# Consigne 1
Recopie mot pour mot tout le texte sur la vague de grèves, sans rien changer.

# Texte fourni
******************************

Par Els Deschoemacker

Gouvernement impopulaire, vague de grèves de la base

Nous sommes au milieu du nouveau plan d’action syndical contre les mesures d’austérité et les réformes de ce gouvernement. Le plan d’action a, à nouveau, été saisi avec enthousiasme. Le mécontentement largement répandu dans la société a atteint un nouveau point d’ébullition. Les sondages indiquaient que le gouvernement perdrait sa majorité au parlement lors de nouvelles élections. Dans le sillage des gardiens de prison, une vague de grèves initiées par la base s’est répandue, surtout en Wallonie, mais avec un début de répercussions en Flandre, surtout dans les chemins de fer. Une grève mieux organisée et coordonnée impliquant la base du côté wallon et ayant pour objectif de transmettre cette argumentation et mots d’ordre pour élargir le mouvement aurait pu facilement dépasser l’hésitation présente du côté flamand.

Parmi les agents pénitentiaires, les cheminots, les éboueurs,… on prend conscience que le moment était présent pour tenter de faire passer des revendications qui semblaient impossibles à réaliser à d’autres moments. L’appel prudent de Timmermans de la FEB, fin mai, à se remettre autour de la table et à arrêter les provocations ainsi que son plaidoyer pour que l’Europe et le gouvernement envisagent des investissements publics “ciblés et réfléchis dans la mobilité, les prisons et la justice” illustre la crainte d’un mouvement de la base tel qu’en France. Timmermans a essayé de stopper la protestation en stoppant leur lutte à l’avant-garde.

******************************

# Consigne 2
Transforme en CSV à deux colonnes, « demande » et « réponse », uniquement la partie de la liste qui va de la ligne contenant « Image resolution: width=758 » jusqu'à la ligne contenant « coord(292,88) », incluse. Mets une ligne par demande, chaque champ entre guillemets, et remplace les sauts de ligne par des espaces.

******************************

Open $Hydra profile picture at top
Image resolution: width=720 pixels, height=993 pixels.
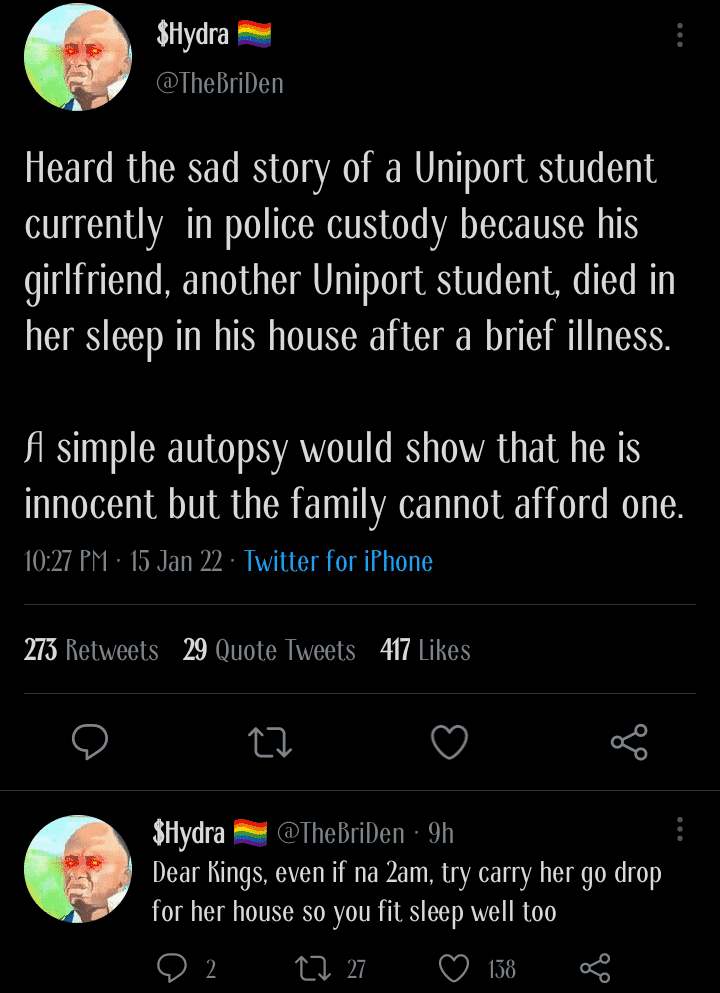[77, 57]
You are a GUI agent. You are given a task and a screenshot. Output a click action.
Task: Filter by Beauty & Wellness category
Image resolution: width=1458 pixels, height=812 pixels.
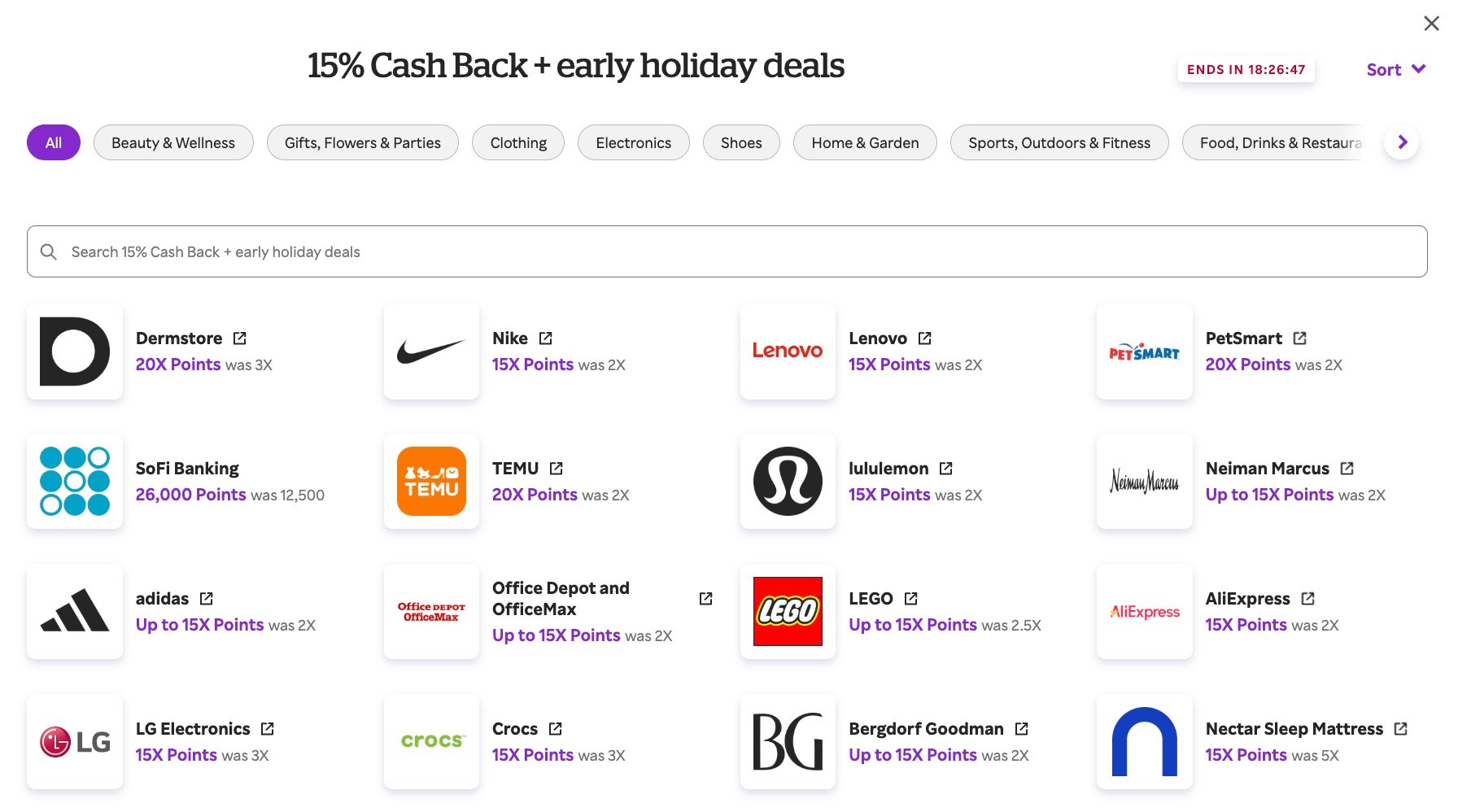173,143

******************************

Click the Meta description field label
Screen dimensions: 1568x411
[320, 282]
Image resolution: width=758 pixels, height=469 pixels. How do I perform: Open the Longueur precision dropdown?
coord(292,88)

******************************

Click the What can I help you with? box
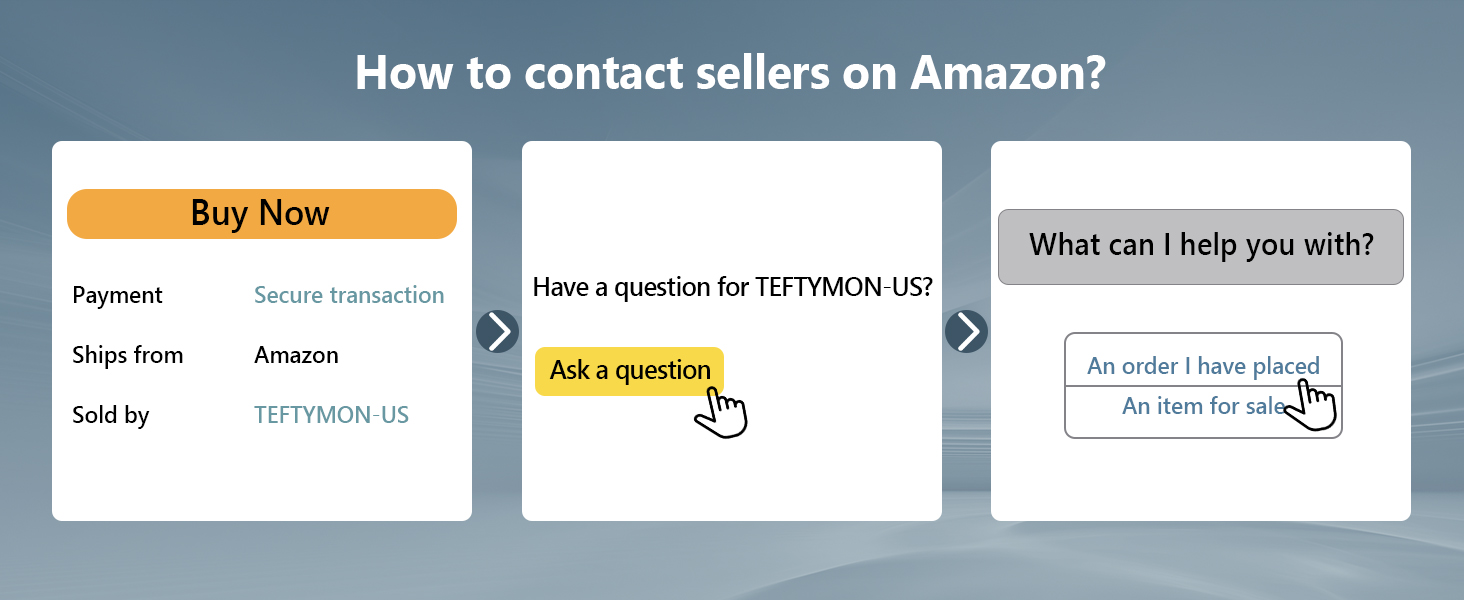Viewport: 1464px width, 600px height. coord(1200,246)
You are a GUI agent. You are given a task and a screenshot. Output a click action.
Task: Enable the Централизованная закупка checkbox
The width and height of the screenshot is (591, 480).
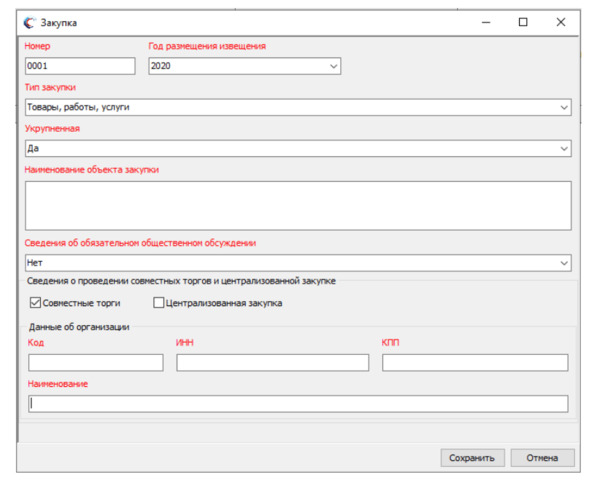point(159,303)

******************************

# Réponse 1
Par Els Deschoemacker

Gouvernement impopulaire, vague de grèves de la base

Nous sommes au milieu du nouveau plan d’action syndical contre les mesures d’austérité et les réformes de ce gouvernement. Le plan d’action a, à nouveau, été saisi avec enthousiasme. Le mécontentement largement répandu dans la société a atteint un nouveau point d’ébullition. Les sondages indiquaient que le gouvernement perdrait sa majorité au parlement lors de nouvelles élections. Dans le sillage des gardiens de prison, une vague de grèves initiées par la base s’est répandue, surtout en Wallonie, mais avec un début de répercussions en Flandre, surtout dans les chemins de fer. Une grève mieux organisée et coordonnée impliquant la base du côté wallon et ayant pour objectif de transmettre cette argumentation et mots d’ordre pour élargir le mouvement aurait pu facilement dépasser l’hésitation présente du côté flamand.

Parmi les agents pénitentiaires, les cheminots, les éboueurs,… on prend conscience que le moment était présent pour tenter de faire passer des revendications qui semblaient impossibles à réaliser à d’autres moments. L’appel prudent de Timmermans de la FEB, fin mai, à se remettre autour de la table et à arrêter les provocations ainsi que son plaidoyer pour que l’Europe et le gouvernement envisagent des investissements publics “ciblés et réfléchis dans la mobilité, les prisons et la justice” illustre la crainte d’un mouvement de la base tel qu’en France. Timmermans a essayé de stopper la protestation en stoppant leur lutte à l’avant-garde.

# Réponse 2
demande,réponse
"Image resolution: width=758 pixels, height=469 pixels. How do I perform: Open the Longueur precision dropdown?","coord(292,88)"